Nell’ultimo decennio le città hanno perso il 13% dei negozio rimpiazzati da bar, ristoranti e hotel che crescono di un quinto. Una crisi che non risparmia le bancarelle perché gli ambulanti calano del 9 per cento. È quanto emerge dalla ricerca di Confcommercio «Il ruolo del Commercio e del turismo per il rilancio delle città», che ha scandagliato 120 comuni di medie e grandi dimensioni.

La classifica è chiusa da L’Aquila che tra il campione osservato è quella a maggiore «rischio di declino commerciale», dopo il terremoto.
Prima del capoluogo abruzzese ci sono anche Gorizia (penultima), Ascoli Piceno, Genova, Chieti, Ancona e Biella.

Se crisi, calo dei consumi, e-commerce e problemi di ricambio generazionale fanno abbassare molte saracinesche altri settori registrano un exploit: riescono a resistere i negozi di prossimità nei centri storici mentre accelerano gli store di telefonia e computer (+26%) e le farmacie (+29%).

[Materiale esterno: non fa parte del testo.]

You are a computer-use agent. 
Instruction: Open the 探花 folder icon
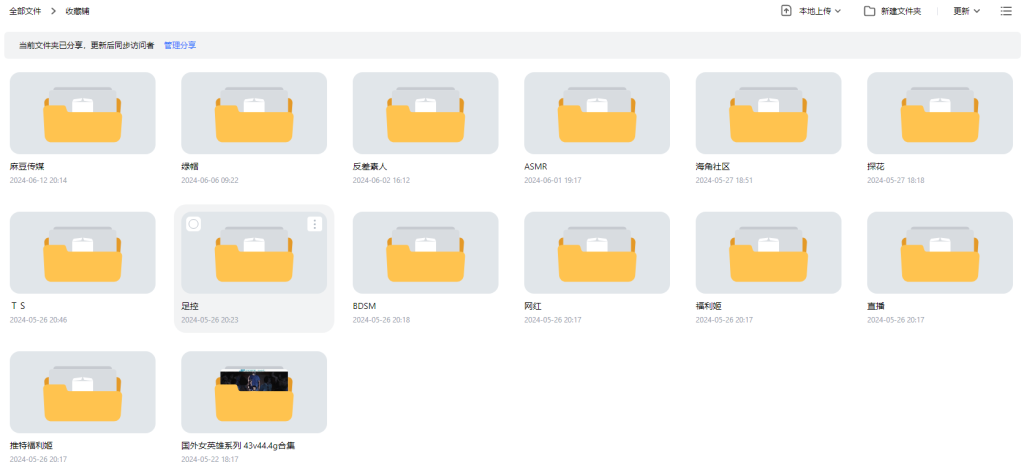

Sempre nei centri chiudono i negozi di:
vestiti e calzature (-15,4%);
di libri e giocattoli (-22,9%);
di mobili e ferramenta (-23,2%);
distributori di benzina (-27,9%).

«Stimiamo che il 70-80% della riduzione del totale numero dei negozi non sia dovuto alla crisi dei consumi – spiega il direttore dell’ufficio studi di Confcommercio, Mariano Bella – ma a razionalizzazioni e scelte imprenditoriali per l’insufficiente redditività, oltre alla competizione di commercio elettronico, centri commerciali e outlet».

In periferia le dinamiche del commercio sono attenuate rispetto a quelle dei centri storici, anche per effetto del calo maggiore dei canoni di locazione: il commercio in sede fissa cala del 10,3% nel decennio nelle periferie, quello ambulante del 14,4% mentre alberghi, bar e ristoranti crescono del 17,7%.